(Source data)
Content starts
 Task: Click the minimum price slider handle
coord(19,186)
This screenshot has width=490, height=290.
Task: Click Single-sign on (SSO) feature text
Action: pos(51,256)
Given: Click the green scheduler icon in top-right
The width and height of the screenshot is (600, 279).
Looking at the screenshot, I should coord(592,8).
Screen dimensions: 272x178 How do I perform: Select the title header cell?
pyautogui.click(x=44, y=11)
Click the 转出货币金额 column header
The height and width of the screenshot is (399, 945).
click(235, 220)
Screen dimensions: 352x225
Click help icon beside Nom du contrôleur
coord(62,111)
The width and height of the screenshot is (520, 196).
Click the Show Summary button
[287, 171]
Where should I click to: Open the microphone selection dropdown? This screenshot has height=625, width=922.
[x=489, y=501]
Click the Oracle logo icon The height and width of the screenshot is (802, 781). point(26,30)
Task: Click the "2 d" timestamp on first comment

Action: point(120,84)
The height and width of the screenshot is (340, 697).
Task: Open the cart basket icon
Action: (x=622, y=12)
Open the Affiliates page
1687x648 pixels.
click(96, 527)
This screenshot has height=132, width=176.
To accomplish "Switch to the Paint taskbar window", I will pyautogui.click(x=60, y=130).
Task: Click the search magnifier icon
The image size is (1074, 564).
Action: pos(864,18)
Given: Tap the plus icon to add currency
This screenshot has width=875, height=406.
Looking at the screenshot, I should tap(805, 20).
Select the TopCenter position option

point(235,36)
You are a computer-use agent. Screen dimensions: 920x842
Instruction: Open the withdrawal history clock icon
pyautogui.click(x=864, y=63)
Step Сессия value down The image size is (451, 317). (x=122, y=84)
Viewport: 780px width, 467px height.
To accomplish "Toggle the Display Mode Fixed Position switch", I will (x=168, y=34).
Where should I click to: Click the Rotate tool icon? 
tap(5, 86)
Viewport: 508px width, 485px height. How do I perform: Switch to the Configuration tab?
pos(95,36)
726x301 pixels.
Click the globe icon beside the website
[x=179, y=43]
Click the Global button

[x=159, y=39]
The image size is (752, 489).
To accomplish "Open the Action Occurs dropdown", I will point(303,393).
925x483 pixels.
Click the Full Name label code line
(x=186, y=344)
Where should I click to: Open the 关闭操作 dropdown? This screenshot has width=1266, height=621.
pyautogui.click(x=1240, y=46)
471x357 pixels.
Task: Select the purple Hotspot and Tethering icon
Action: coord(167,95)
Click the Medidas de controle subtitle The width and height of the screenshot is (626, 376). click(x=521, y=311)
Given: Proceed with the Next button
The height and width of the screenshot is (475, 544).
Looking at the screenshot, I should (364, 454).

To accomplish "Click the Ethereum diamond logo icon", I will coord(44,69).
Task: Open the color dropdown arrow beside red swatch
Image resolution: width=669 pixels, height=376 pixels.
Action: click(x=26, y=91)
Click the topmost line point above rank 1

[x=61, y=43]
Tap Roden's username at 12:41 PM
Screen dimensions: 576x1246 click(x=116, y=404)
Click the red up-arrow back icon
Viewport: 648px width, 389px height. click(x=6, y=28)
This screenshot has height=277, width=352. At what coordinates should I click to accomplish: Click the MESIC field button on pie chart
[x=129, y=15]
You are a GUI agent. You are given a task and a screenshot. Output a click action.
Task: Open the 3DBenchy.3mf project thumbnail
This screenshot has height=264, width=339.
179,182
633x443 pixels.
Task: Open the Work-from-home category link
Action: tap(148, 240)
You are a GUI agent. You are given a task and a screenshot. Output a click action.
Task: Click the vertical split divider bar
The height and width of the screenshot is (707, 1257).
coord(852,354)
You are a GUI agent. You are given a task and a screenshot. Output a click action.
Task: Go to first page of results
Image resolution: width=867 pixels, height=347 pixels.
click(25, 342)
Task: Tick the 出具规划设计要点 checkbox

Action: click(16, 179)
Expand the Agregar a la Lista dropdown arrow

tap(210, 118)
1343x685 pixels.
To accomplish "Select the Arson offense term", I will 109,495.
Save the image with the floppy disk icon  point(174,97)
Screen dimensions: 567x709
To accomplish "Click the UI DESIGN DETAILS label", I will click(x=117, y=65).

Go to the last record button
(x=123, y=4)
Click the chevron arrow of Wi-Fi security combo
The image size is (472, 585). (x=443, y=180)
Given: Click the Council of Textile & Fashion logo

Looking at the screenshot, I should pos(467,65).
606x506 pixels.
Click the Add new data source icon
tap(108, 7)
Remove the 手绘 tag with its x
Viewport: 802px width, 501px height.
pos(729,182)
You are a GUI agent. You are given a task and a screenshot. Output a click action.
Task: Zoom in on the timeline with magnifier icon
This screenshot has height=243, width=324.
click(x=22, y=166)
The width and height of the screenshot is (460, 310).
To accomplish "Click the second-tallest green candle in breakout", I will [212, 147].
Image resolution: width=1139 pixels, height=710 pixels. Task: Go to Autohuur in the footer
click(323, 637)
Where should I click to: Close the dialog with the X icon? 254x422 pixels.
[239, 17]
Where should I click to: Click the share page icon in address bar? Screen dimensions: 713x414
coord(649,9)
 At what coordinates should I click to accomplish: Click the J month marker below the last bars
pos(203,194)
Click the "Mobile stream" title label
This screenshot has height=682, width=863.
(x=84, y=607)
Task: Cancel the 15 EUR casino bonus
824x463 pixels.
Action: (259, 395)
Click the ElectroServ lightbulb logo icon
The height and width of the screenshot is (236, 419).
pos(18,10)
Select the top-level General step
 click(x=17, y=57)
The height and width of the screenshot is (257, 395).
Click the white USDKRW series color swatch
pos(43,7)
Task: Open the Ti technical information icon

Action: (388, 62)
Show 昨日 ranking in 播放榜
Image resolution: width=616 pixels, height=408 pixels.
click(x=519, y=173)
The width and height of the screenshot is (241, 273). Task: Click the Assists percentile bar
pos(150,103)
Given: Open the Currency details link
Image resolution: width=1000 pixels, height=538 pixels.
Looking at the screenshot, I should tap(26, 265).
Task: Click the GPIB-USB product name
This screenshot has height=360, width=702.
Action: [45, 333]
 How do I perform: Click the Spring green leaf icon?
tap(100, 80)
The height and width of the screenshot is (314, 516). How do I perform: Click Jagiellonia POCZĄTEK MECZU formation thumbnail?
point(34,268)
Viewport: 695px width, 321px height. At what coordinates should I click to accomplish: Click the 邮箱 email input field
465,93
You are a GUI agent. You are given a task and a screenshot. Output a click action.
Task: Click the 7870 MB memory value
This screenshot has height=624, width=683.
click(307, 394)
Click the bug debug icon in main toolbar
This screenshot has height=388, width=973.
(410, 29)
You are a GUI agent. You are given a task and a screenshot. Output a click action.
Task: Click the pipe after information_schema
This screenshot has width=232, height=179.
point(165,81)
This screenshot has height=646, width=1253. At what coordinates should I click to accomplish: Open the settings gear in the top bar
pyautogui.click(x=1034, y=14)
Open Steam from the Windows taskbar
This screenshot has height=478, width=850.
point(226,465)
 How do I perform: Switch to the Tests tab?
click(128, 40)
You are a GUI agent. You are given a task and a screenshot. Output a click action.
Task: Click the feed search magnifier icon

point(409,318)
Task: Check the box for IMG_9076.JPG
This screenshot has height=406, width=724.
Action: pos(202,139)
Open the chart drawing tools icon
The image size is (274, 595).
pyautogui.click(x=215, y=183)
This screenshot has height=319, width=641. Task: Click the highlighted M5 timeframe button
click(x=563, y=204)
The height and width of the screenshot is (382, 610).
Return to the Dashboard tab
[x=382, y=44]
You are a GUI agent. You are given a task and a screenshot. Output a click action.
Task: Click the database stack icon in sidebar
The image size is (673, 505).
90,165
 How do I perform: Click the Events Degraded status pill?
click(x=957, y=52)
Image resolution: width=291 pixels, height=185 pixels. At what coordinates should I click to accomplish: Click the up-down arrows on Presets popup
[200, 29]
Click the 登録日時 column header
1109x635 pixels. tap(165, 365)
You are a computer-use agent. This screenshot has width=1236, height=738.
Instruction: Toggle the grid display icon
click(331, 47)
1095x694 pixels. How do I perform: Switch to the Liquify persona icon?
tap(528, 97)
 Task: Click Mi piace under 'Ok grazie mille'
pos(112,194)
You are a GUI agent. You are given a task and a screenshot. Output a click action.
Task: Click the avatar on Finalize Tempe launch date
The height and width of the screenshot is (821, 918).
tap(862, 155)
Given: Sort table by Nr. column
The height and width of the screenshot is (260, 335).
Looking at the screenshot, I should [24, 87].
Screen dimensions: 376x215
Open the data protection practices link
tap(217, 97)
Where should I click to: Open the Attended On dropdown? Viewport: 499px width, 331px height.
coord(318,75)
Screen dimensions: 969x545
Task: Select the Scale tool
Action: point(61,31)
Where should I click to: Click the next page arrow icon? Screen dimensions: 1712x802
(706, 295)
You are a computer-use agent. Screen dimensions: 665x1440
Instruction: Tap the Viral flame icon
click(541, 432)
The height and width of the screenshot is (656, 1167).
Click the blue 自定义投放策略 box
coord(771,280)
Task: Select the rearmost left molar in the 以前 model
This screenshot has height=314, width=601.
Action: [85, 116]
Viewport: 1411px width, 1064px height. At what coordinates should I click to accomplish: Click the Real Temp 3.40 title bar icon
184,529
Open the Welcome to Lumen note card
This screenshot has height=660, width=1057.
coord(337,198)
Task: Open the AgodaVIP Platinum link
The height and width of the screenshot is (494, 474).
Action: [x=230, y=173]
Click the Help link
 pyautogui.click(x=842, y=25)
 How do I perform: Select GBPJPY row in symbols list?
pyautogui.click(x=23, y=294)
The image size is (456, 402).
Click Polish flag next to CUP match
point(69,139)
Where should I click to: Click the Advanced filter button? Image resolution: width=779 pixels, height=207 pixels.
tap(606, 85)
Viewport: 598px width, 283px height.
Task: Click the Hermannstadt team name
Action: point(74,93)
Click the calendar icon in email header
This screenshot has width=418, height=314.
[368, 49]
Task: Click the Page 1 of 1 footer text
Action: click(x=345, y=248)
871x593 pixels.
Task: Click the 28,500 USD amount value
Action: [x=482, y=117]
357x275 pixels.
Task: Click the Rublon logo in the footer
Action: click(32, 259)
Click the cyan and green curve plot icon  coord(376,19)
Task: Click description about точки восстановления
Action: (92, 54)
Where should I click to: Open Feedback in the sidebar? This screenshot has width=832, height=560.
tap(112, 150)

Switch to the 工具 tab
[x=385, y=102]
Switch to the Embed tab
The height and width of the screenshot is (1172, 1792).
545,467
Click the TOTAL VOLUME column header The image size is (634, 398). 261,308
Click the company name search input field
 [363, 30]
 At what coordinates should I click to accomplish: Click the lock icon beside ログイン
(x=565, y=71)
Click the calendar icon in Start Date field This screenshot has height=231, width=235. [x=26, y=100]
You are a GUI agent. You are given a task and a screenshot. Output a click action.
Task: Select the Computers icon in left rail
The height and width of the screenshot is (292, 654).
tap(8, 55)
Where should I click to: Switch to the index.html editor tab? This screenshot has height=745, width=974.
Content ends
Try it >> Set down again, word for word, the stretch of records from the line with "Click the Show Summary button" to the line with "Click the Oracle", both of those lines included.

Response to the task >>
Click the Show Summary button
[287, 171]
Where should I click to: Open the microphone selection dropdown? This screenshot has height=625, width=922.
[x=489, y=501]
Click the Oracle logo icon The height and width of the screenshot is (802, 781). point(26,30)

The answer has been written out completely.